* Given exercise A
Copy out, unchanged, the lines of the listing starting at the line that contains "Click the Venafro purple zone on map" and ending at the line that contains "Looking at the screenshot, I should 29,13.", with both of those lines included.

* Given passage
## start

Don't wanna write a wall of text, but historically fascist movements have come to power under the banner of a charismatic leader with majority support from the population. As fascistic as America is today, I'm not sure there is enough support to sustain a serious fascist movement. Nearly every major city is at least a 50/50 split among liberal democrats and republicans. Many of those republicans are politically uneducated and don't have a real desire for authoritarian dictate. The Republican candidate has won the popular vote in the presidential election once in the last 30 years and the only places where fascists outnumber every day liberals is in rural America.

So can fascism exist without popular majority support in dense urban areas? What does the fall of capitalism look like with no strong left or right movement? Am I naïve and should we expect reactionary attitudes to grow in response to a collapsing economy? My materialist brain is usually pretty good at seeing the direction we're headed but I'm not sure on this one.

## end

* Given exercise B
List every question posed in the passage on fascism in America.

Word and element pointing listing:
## start

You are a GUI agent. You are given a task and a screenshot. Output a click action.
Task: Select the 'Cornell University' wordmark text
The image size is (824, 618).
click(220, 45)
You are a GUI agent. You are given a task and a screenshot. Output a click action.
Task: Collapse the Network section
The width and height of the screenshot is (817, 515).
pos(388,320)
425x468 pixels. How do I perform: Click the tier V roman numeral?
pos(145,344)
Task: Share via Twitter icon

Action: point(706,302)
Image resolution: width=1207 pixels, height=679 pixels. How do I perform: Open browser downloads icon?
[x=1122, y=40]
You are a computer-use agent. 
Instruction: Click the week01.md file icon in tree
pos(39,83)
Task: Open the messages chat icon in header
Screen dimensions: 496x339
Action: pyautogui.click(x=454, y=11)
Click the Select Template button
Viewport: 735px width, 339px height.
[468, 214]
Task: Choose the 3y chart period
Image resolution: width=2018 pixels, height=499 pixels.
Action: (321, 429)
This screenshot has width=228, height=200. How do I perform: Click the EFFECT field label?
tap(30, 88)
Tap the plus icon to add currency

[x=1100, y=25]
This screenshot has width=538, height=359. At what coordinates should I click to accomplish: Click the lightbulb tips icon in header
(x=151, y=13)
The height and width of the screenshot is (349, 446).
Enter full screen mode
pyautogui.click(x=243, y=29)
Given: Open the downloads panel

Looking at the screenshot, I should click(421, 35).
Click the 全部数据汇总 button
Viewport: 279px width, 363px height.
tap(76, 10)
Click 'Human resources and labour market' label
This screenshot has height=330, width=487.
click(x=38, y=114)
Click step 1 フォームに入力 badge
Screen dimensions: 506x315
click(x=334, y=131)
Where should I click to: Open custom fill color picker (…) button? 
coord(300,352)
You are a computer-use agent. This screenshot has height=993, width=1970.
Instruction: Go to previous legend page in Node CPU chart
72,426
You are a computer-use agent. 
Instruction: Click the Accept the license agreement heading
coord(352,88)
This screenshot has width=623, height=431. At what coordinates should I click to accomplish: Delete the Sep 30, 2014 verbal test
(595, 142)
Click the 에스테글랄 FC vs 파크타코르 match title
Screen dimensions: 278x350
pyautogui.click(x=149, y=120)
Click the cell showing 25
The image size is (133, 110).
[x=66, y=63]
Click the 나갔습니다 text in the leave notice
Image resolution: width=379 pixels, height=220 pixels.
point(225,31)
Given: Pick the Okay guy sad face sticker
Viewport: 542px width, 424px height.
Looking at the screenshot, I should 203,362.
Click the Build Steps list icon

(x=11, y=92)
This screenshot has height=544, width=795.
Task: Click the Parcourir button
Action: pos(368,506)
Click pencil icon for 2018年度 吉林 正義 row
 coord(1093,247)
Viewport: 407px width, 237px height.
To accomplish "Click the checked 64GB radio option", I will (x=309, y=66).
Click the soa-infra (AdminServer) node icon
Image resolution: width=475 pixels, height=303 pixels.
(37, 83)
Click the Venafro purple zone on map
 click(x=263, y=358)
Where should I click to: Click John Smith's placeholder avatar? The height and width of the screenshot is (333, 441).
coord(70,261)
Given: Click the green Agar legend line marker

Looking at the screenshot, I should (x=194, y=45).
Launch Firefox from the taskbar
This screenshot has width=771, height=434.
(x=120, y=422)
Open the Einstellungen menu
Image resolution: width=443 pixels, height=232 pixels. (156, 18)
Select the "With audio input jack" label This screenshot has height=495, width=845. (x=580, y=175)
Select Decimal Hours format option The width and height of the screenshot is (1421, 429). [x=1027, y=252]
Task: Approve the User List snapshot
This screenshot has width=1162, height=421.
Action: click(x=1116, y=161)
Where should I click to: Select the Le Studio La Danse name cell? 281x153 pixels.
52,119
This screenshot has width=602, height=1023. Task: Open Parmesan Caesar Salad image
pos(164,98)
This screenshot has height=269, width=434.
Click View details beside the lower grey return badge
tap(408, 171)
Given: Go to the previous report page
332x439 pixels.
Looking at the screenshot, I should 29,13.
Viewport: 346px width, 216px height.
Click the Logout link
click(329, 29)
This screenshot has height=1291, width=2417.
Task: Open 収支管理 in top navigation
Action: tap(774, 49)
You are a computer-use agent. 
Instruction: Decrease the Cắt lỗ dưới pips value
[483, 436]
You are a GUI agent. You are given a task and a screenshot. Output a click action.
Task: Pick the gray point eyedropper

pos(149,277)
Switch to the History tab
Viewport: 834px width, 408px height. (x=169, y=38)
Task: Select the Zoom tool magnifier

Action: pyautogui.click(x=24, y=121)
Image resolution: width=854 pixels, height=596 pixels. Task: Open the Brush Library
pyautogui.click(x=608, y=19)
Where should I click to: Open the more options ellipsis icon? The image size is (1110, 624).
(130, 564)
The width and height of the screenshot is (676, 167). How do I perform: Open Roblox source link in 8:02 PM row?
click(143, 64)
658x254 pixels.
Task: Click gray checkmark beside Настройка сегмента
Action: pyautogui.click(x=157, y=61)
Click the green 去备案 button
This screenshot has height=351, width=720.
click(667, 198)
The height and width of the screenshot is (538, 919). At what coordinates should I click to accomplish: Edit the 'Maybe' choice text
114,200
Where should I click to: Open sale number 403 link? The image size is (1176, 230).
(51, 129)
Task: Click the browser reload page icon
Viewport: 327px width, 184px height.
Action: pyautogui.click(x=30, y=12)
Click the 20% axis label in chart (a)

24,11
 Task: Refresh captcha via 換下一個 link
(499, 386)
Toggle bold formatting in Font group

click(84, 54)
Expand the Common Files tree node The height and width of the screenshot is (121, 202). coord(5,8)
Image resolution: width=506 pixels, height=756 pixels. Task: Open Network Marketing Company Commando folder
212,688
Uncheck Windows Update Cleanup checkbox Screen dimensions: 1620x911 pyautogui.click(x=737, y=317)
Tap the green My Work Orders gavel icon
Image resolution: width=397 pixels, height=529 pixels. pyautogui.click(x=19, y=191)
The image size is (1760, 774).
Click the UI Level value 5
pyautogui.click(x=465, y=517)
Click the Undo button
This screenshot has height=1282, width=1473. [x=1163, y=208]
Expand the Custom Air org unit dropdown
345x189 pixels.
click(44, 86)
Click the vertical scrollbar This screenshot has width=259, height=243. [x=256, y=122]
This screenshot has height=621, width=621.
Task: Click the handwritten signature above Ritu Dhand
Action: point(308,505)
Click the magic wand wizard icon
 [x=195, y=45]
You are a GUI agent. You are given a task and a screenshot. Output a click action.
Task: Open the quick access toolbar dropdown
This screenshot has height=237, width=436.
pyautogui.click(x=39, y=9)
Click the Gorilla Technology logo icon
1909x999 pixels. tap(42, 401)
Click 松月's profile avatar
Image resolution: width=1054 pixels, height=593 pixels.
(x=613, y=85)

## end

* Full solution A
Click the Venafro purple zone on map
 click(x=263, y=358)
Where should I click to: Click John Smith's placeholder avatar? The height and width of the screenshot is (333, 441).
coord(70,261)
Given: Click the green Agar legend line marker

Looking at the screenshot, I should (x=194, y=45).
Launch Firefox from the taskbar
This screenshot has width=771, height=434.
(x=120, y=422)
Open the Einstellungen menu
Image resolution: width=443 pixels, height=232 pixels. (156, 18)
Select the "With audio input jack" label This screenshot has height=495, width=845. (x=580, y=175)
Select Decimal Hours format option The width and height of the screenshot is (1421, 429). [x=1027, y=252]
Task: Approve the User List snapshot
This screenshot has width=1162, height=421.
Action: click(x=1116, y=161)
Where should I click to: Select the Le Studio La Danse name cell? 281x153 pixels.
52,119
This screenshot has width=602, height=1023. Task: Open Parmesan Caesar Salad image
pos(164,98)
This screenshot has height=269, width=434.
Click View details beside the lower grey return badge
tap(408, 171)
Given: Go to the previous report page
332x439 pixels.
Looking at the screenshot, I should 29,13.

* Full solution B
1. So can fascism exist without popular majority support in dense urban areas?
2. What does the fall of capitalism look like with no strong left or right movement?
3. Am I naïve and should we expect reactionary attitudes to grow in response to a collapsing economy?